*** Dataset records Section Begins ***

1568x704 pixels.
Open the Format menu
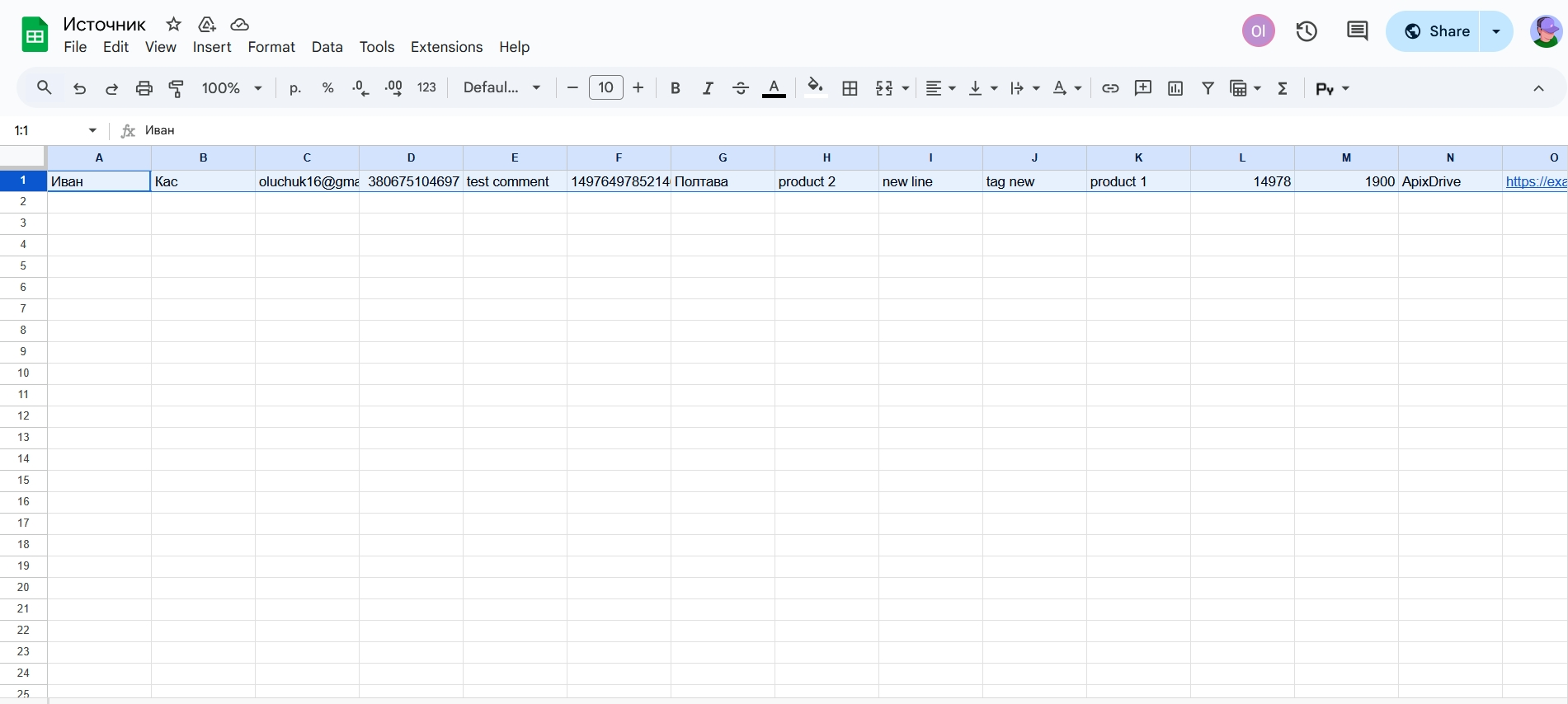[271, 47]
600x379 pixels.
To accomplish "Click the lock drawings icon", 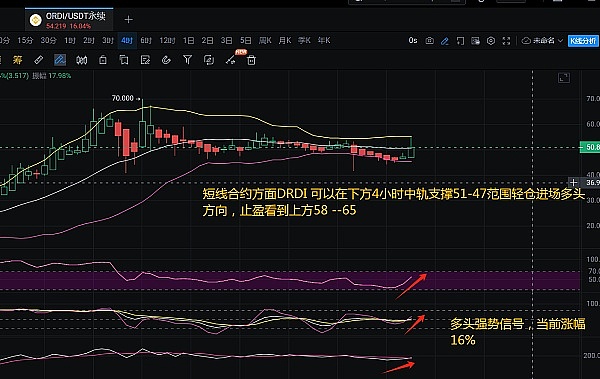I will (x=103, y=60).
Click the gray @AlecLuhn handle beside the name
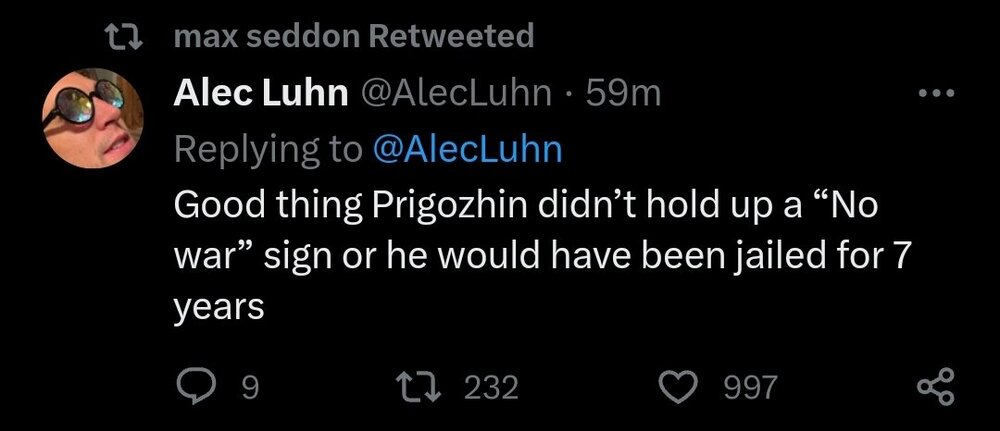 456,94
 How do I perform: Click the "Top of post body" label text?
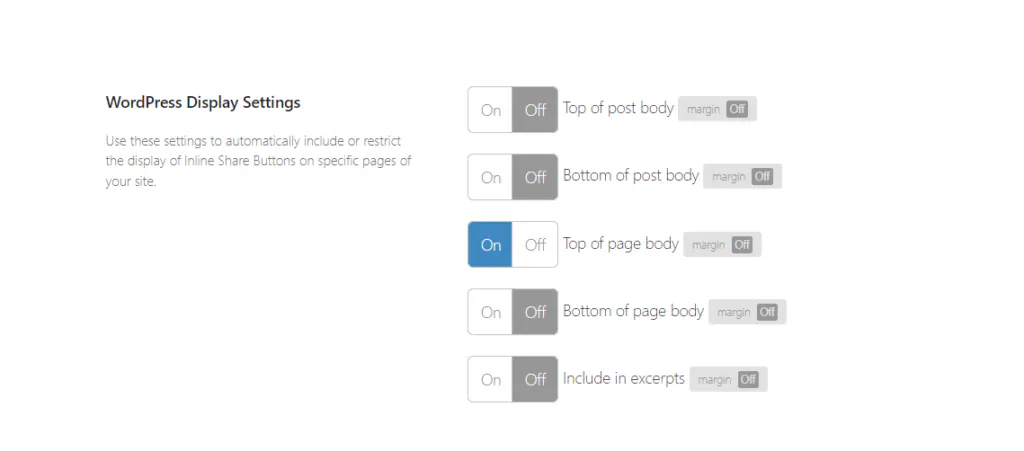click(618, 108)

*** Dataset records Section Ends ***

What is being asked
The copy starts at the line holding "How do I perform: Click" and ends at the last line of the records above. Transcribe those lines exactly, pictures excluded.

Solution to the exercise
 How do I perform: Click the "Top of post body" label text?
click(618, 108)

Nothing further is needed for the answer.